This second ground now forms ground 3 of the proposed amended grounds:
“The defendant acted unfairly when Dr Farwell… failed to indicate in clear terms to the claimant that she was proposing to rely upon the “minutes” produced following meetings between the claimant and 1) Professor Alford and 2) Dr Pervez and 3) Dr Xiao on 1 August 2001, 8 August 2001 and 16 August 2001 and accordingly failed to give him a proper opportunity to respond to the allegations made in those minutes.”
I see no merit in this ground. I have set out the minutes of the meetings as approved by all present other than the claimant. It seems clear that the claimant had a copy of minutes of the 15 August meeting at the 16 August meeting (see paragraph 45 of this judgment). He appears also to have had a copy of minutes of the 8 August meeting at the time, see the passage from the letter of 16 November set out below. He knew minutes were being taken. He had his own covert recordings of the meetings. On October 5 he was given copies of all three minutes when he said that he did not have them (D15, left hand column). If he had wanted to prove that the minutes were false, he could have done so. He did not do so at that stage, but waited until 16 November to mention the fact that he had transcripts (330). On that day he wrote to Karen Stephenson:
“A set of false minutes of research progress meetings have recently been brought to my attention. “
That must be reference to minutes handed to him on October 5. The letter continues:
“The minutes refer to meetings held between Prof. Neil Alford, Dr. Anjum Pervez and myself. These meetings did take place, and their purpose was to discuss supervision of my research work. It was agreed by all parties that the meetings would be official meetings and that they should be formal in nature, and therefore would be minuted. Minutes are a true record of a meeting, to which all parties must agree. Outside of an official meeting, no reference may be made to proceedings that do not form part of the true record. This specific point was made, and was agreed to by all parties. Minutes of all but the last of the meetings were actually taken, produced, and sent to all parties. The minutes were taken and produced by Dr. Pervez (although Dr. Pervez has failed to produce the minutes for the last meeting, even after repeated requests for him to distribute them). These minutes are available as part of the record, and it must be noted that the work ‘minutes’ is used as the title. Copies of the minutes were sent to me, and I did have the opportunity to correct them. Copies of the false minutes were not sent to me, and I was not informed of their existence by any of the parties. These false minutes also do not accurately reflect the proceedings of the meetings. There are deliberate falsifications, fabrications and deliberate omissions.”
I do not follow: “Copies of the false minutes were not sent to me, and I was not informed of their existence by any of the parties.” The letter continued:
“I have also recently been made aware of a transcript of the actual meetings.

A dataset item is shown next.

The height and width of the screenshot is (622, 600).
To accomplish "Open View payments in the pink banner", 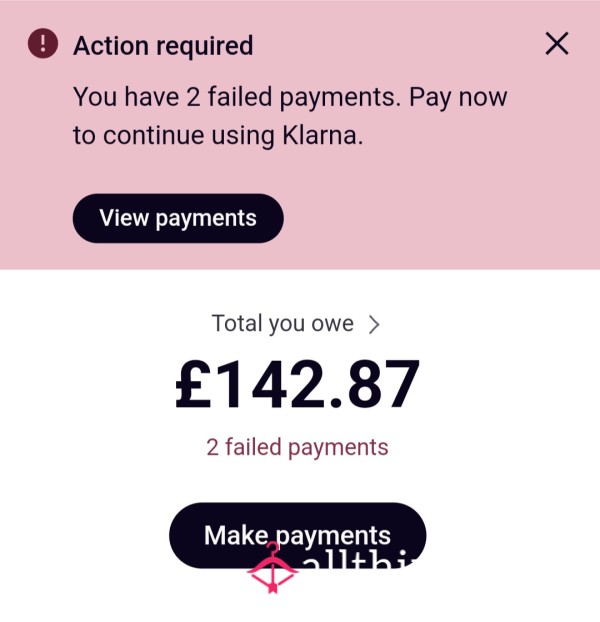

The transcripts provide conclusive evidence that the false minutes are a deliberate falsification of the proceedings. These transcripts are not a part of the official record, but copies may be provided on request.”

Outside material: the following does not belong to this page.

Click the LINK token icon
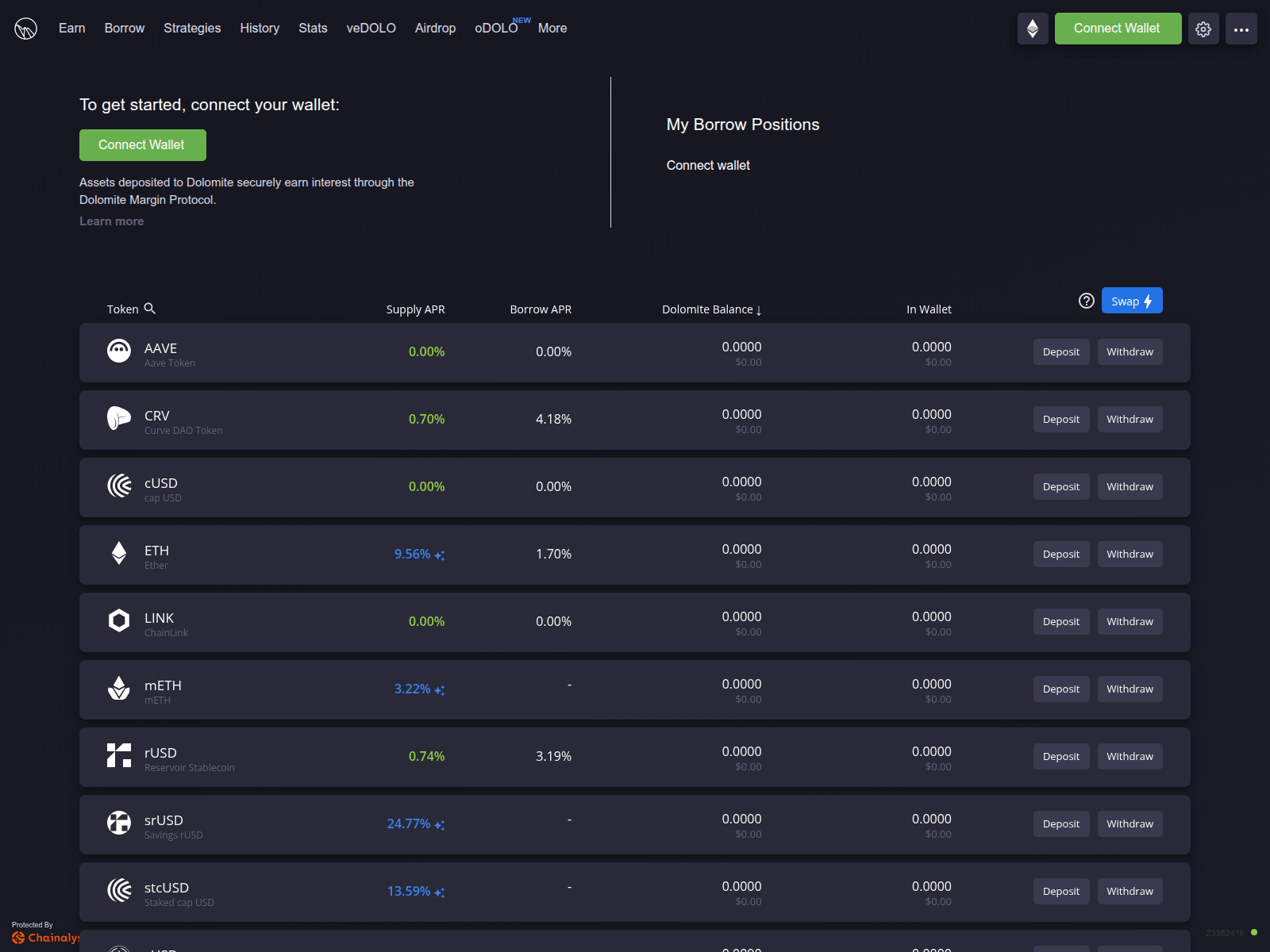 119,620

It was the claimant who had covertly recorded the meetings. What he meant by: “I have also recently been made aware of a transcript of the actual meetings”, I do not know. The letter goes on:
“These false minutes were not available to me at the time of the disciplinary interview. If they had been available at the time of the disciplinary interview, I would have had the opportunity to show that they were false and improper, and that this clearly would have demonstrably affected the outcome of the disciplinary interview.
The basis of the case against me is that I have disrupted the functioning of the University by not accepting the supervisors nominated by the University. These minutes show that the members of staff nominated to supervise me held meetings with me not to discuss the supervision of my research work but rather to gather incriminating evidence for the purpose of supporting a recommendation for disciplinary measures. When these members of staff failed to find anything incriminating in the content of the actual meeting, they simply invented it.”
I do not follow the first sentence of the first paragraph in this passage: “These false minutes were not available to me at the time of the disciplinary interview.” As to the last two sentences of the second paragraph, this seems to me to be a baseless allegation.
It must, in my view, have been obvious to the claimant that Dr Farwell might well rely on the minutes. The relationship between the claimant and his supervisors was central to the case against him. I see nothing unfair in the way that the claimant was treated in so far as the minutes are concerned. The history of this case shows that the claimant is well able to defend himself and well able to take all possible points.
In ground 4 the claimant seeks to add a further ground about the evidence of Professor Imhof (dealt with in paragraph 33 of claimant’s skeleton argument and in paragraphs 18-21 of a supplementary skeleton argument ). Permission was not given to argue this ground. It was raised in the claimant’s affidavit (A37 paragraph 21) and there is a brief reference to it in the claimant’s skeleton argument before Gage J (paragraph 12.21 and see also 11.11). It was not raised in the claimant’s appeal against the findings of Dr Farwell (claimant’s bundle, 330-338). During the hearing I refused permission to add this ground. Dr Farwell refers to Prof Imhof in paragraph 5.4.9 (paragraph 120 above). In paragraph 3 of the statement of Professor Imhof (the only relevant paragraph) there is a short account of what he told Dr Farwell. Even if the claimant had been told what is contained in paragraph 3, there is nothing which the claimant could have said which would have affected the conclusion on allegation 3, which conclusion was not only “not irrational” but in my view overwhelmingly supported by the evidence, much of which came from the claimant himself.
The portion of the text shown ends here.